┏━━
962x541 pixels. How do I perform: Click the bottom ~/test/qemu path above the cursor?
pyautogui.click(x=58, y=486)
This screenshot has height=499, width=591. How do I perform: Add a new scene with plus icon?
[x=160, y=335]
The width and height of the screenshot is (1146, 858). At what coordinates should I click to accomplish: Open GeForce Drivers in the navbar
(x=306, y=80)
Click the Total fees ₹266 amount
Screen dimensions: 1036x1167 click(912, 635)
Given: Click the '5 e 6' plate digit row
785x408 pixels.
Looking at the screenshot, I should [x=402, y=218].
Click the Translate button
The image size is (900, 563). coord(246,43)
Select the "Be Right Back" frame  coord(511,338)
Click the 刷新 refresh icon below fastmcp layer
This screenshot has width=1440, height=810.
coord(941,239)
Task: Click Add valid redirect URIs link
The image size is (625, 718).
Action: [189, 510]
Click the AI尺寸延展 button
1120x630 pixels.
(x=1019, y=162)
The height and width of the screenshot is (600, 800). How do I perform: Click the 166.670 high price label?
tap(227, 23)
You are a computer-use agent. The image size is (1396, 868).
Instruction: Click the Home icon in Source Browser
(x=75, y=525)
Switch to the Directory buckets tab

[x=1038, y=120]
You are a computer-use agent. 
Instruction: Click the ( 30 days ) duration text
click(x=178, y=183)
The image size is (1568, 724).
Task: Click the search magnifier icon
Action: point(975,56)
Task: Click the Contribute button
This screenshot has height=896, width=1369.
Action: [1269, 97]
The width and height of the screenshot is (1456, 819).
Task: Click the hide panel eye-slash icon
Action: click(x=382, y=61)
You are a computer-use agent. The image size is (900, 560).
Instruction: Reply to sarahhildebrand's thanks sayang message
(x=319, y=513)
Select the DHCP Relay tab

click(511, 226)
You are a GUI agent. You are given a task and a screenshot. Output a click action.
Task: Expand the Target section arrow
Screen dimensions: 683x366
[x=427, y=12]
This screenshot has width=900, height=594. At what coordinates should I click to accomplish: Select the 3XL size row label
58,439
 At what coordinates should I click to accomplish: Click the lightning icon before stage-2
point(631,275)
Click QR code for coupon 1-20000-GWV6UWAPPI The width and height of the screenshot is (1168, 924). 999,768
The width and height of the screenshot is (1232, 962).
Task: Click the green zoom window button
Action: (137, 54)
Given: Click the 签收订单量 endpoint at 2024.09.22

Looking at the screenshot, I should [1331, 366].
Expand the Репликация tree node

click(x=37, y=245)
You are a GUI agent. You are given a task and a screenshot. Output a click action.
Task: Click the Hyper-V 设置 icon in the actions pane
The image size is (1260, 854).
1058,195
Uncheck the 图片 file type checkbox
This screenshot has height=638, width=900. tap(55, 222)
┗━━
Reproduce every one of the entries above verbatim, line for line.

PROBLEM SOLUTION ▸
962x541 pixels. How do I perform: Click the bottom ~/test/qemu path above the cursor?
pyautogui.click(x=58, y=486)
This screenshot has height=499, width=591. How do I perform: Add a new scene with plus icon?
[x=160, y=335]
The width and height of the screenshot is (1146, 858). At what coordinates should I click to accomplish: Open GeForce Drivers in the navbar
(x=306, y=80)
Click the Total fees ₹266 amount
Screen dimensions: 1036x1167 click(912, 635)
Given: Click the '5 e 6' plate digit row
785x408 pixels.
Looking at the screenshot, I should [x=402, y=218].
Click the Translate button
The image size is (900, 563). coord(246,43)
Select the "Be Right Back" frame  coord(511,338)
Click the 刷新 refresh icon below fastmcp layer
This screenshot has width=1440, height=810.
coord(941,239)
Task: Click Add valid redirect URIs link
The image size is (625, 718).
Action: [189, 510]
Click the AI尺寸延展 button
1120x630 pixels.
(x=1019, y=162)
The height and width of the screenshot is (600, 800). How do I perform: Click the 166.670 high price label?
tap(227, 23)
You are a computer-use agent. The image size is (1396, 868).
Instruction: Click the Home icon in Source Browser
(x=75, y=525)
Switch to the Directory buckets tab

[x=1038, y=120]
You are a computer-use agent. 
Instruction: Click the ( 30 days ) duration text
click(x=178, y=183)
The image size is (1568, 724).
Task: Click the search magnifier icon
Action: point(975,56)
Task: Click the Contribute button
This screenshot has height=896, width=1369.
Action: [1269, 97]
The width and height of the screenshot is (1456, 819).
Task: Click the hide panel eye-slash icon
Action: click(x=382, y=61)
You are a computer-use agent. The image size is (900, 560).
Instruction: Reply to sarahhildebrand's thanks sayang message
(x=319, y=513)
Select the DHCP Relay tab

click(511, 226)
You are a GUI agent. You are given a task and a screenshot. Output a click action.
Task: Expand the Target section arrow
Screen dimensions: 683x366
[x=427, y=12]
This screenshot has width=900, height=594. At what coordinates should I click to accomplish: Select the 3XL size row label
58,439
 At what coordinates should I click to accomplish: Click the lightning icon before stage-2
point(631,275)
Click QR code for coupon 1-20000-GWV6UWAPPI The width and height of the screenshot is (1168, 924). 999,768
The width and height of the screenshot is (1232, 962).
Task: Click the green zoom window button
Action: (137, 54)
Given: Click the 签收订单量 endpoint at 2024.09.22

Looking at the screenshot, I should [1331, 366].
Expand the Репликация tree node

click(x=37, y=245)
You are a GUI agent. You are given a task and a screenshot. Output a click action.
Task: Click the Hyper-V 设置 icon in the actions pane
The image size is (1260, 854).
1058,195
Uncheck the 图片 file type checkbox
This screenshot has height=638, width=900. tap(55, 222)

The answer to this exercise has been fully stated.